Data lookup

This article contains examples which show how to use the lookup transformation and shows other techniques to lookup data..

Examples from the docs

The first of this section will contain example code that is also used in the documentation for the lookup. It will show these examples in a very condensed format.

Customer table

The example from the docs use a SqlServer table to read additional customer data from a table. The table customer has two columns (Id and Name) and contains the following data:

IdName
1John
2Jim

Simple usage of lookup

The following code snipped will enrich the incoming data rows with a customer Id using the ApplyRetrievedCacheToInput of the lookup transformation.

public class Order
{
    public int OrderNumber { get; set; }
    public string CustomerName { get; set; }
    public int?

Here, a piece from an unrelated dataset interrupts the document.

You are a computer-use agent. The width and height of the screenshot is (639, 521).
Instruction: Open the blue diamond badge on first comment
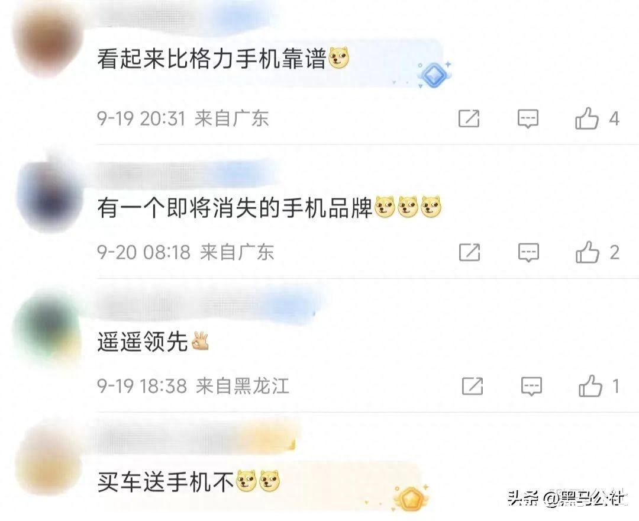434,75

CustomerId { get; set; }
}

public class Customer
{
    public int Id { get; set; }
    public string Name { get; set; }
}

 var orderSource = new MemorySource<Order>();
 orderSource.DataAsList.Add(new Order() { OrderNumber = 815, CustomerName = "John" });
 orderSource.DataAsList.Add(new Order() { OrderNumber = 4711, CustomerName = "Jim" });

 var lookupSource = new DbSource<Customer>(SqlConnection, "CustomerTable");

 var lookup = new LookupTransformation<Order, Customer>();
 lookup.Source = lookupSource;
 lookup.ApplyRetrievedCacheToInput =
     (row, cache) => {
         row.CustomerId = cache.List.Where(cust => cust.Name == row.CustomerName)
                               .Select(cust => cust.Id)
                               .FirstOrDefault();
         return row;
     };

 var dest = new MemoryDestination<Order>();

 orderSource.LinkTo(lookup).LinkTo(dest);
 Network.Execute(orderSource);

 foreach (var row in dest.Data)
     Console.WriteLine($"Order:{row.OrderNumber} Name:{row.CustomerName} Id:{row.CustomerId}");

 //Output
 //Order:815 Name:John Id:1 
 //Order:4711 Name:Jim Id:2

Using attributes

Instead of defining a retrieval function, you can also use pre-defined attributes to configure the lookup.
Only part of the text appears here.